* [Exercise description]: Using the line with "Instruction: Open the Тракторы" as your starting point, transcribe it and each line beneath it word for word until the records run out, without pictures.

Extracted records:
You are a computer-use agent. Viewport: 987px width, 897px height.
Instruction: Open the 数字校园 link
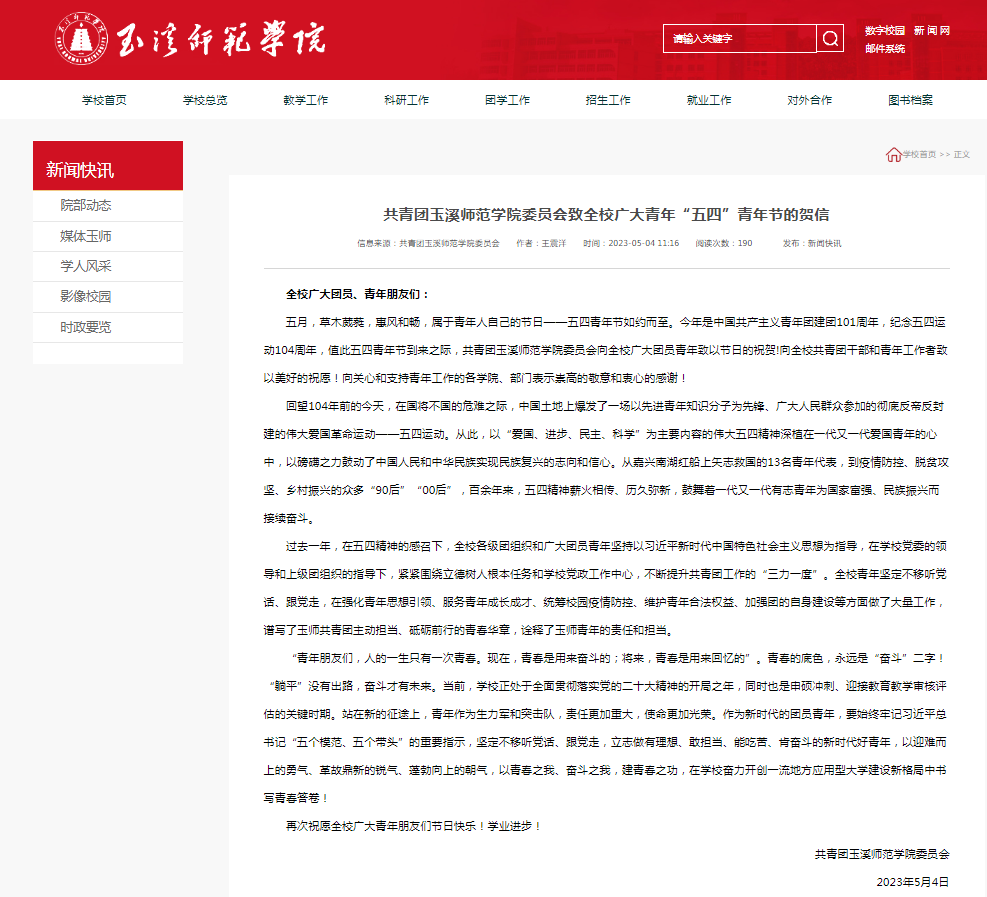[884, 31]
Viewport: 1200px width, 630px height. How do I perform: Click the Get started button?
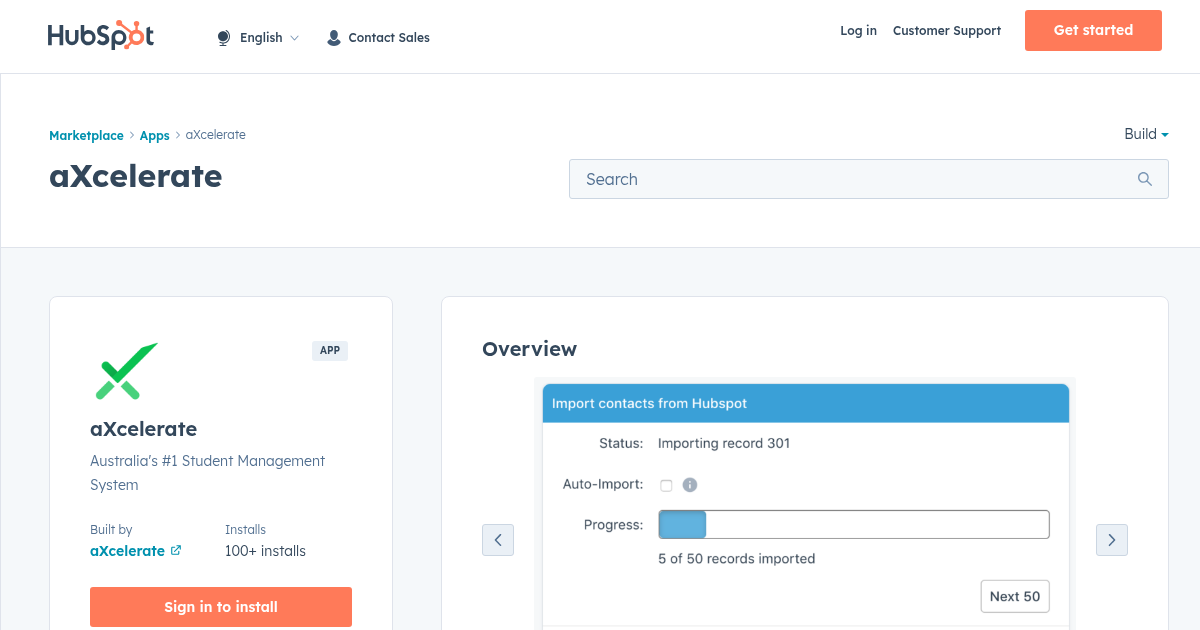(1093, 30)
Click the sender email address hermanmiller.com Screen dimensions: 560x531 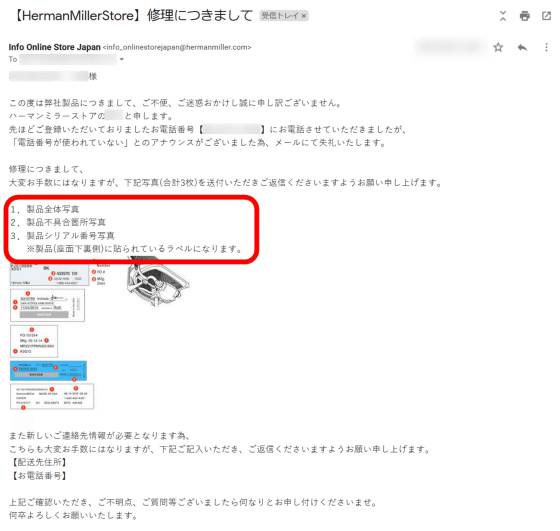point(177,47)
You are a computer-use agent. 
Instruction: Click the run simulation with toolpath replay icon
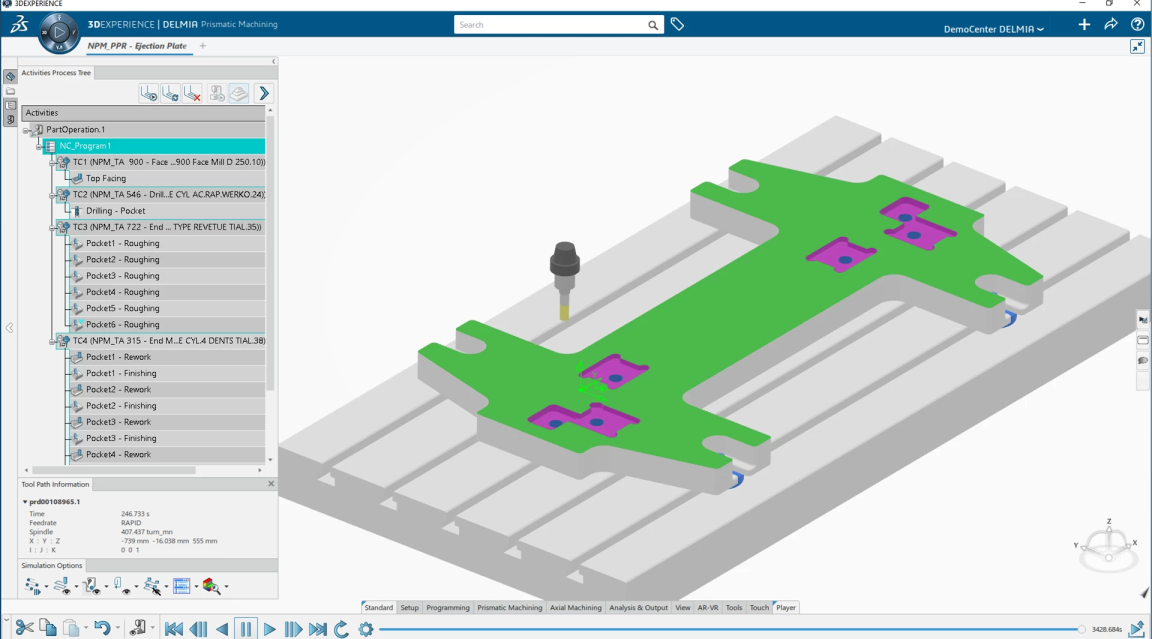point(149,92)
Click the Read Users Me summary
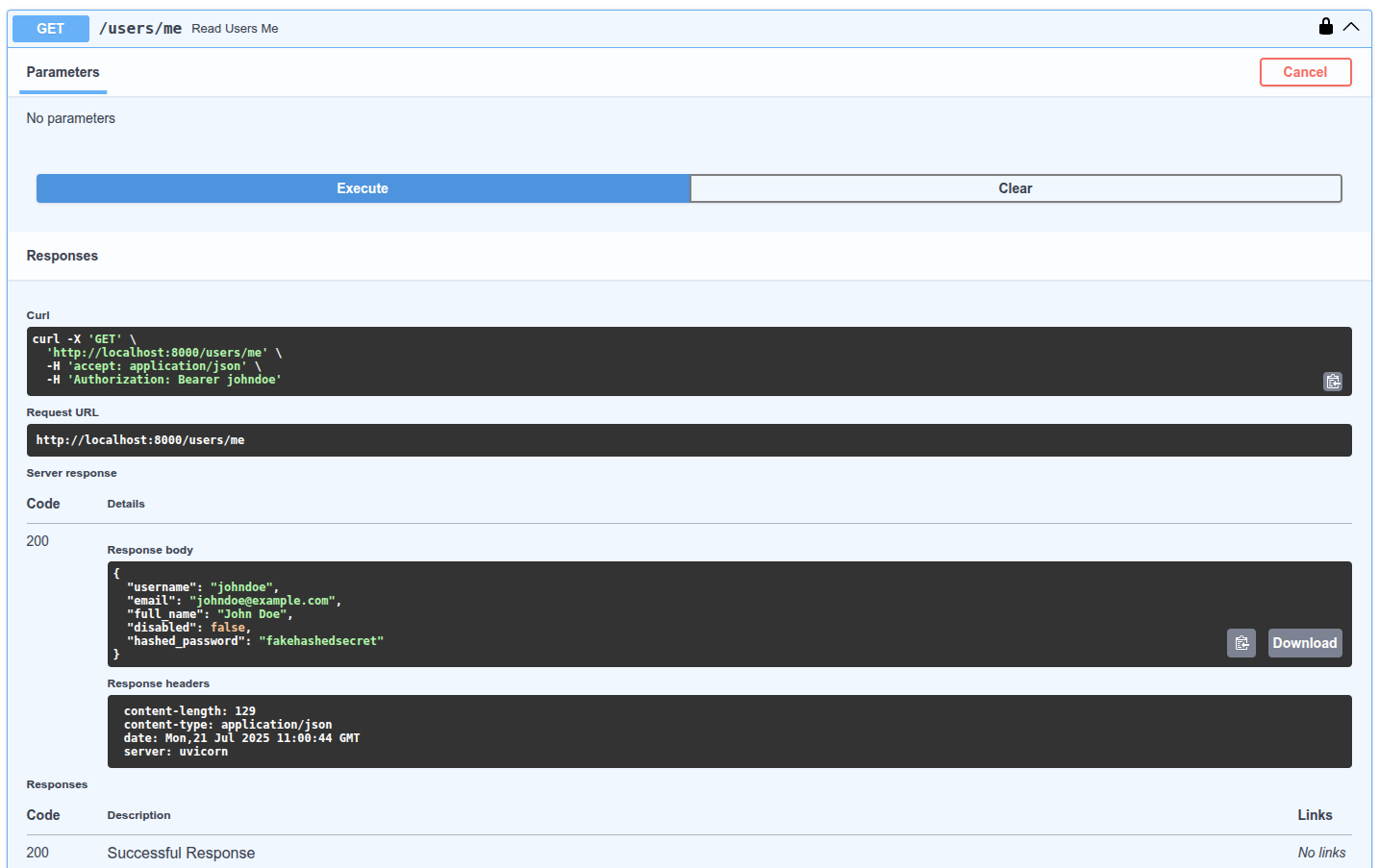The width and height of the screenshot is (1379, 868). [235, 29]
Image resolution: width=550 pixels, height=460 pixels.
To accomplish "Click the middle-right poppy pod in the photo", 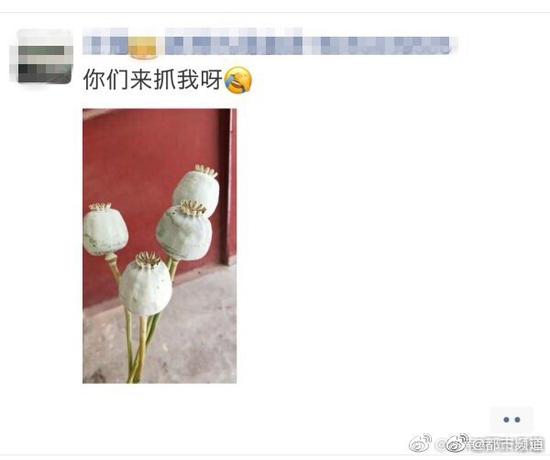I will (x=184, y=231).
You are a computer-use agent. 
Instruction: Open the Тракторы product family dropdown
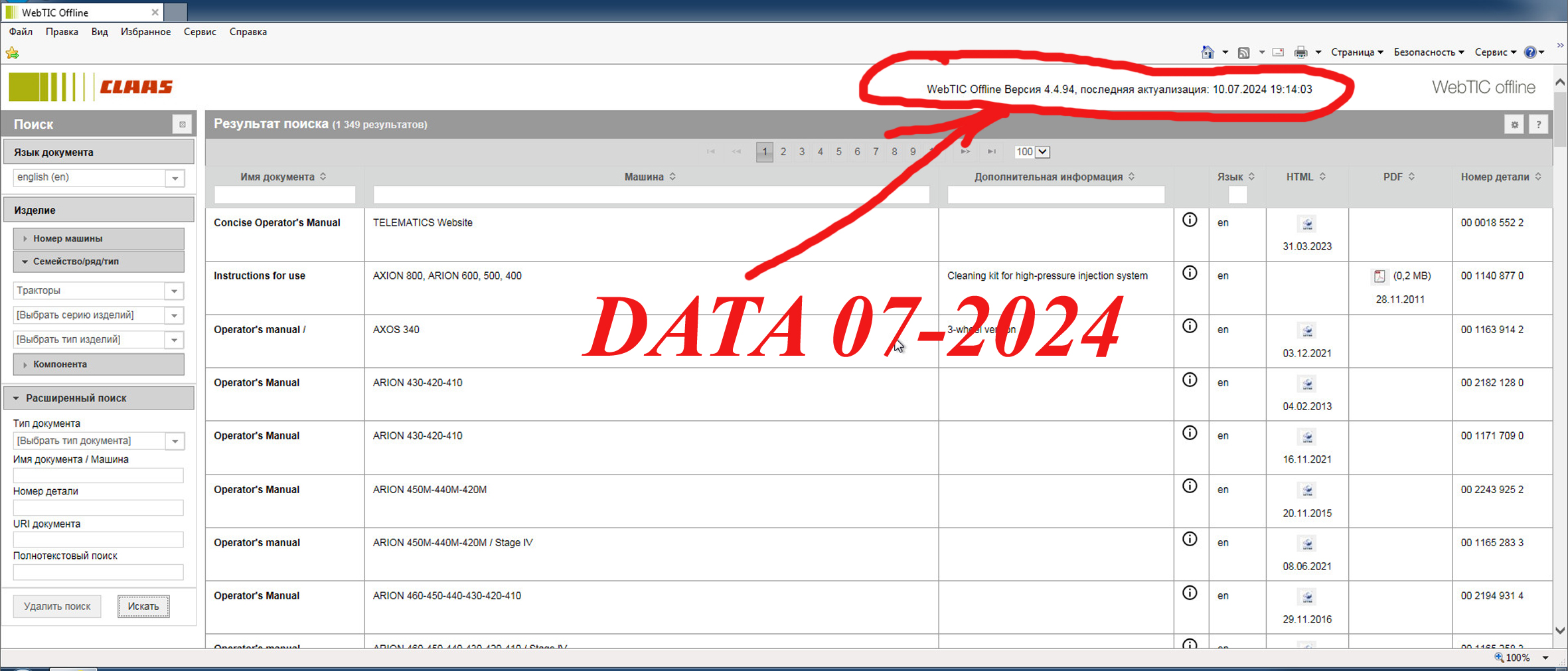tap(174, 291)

* [Result]:
Instruction: Open the Тракторы product family dropdown
tap(174, 291)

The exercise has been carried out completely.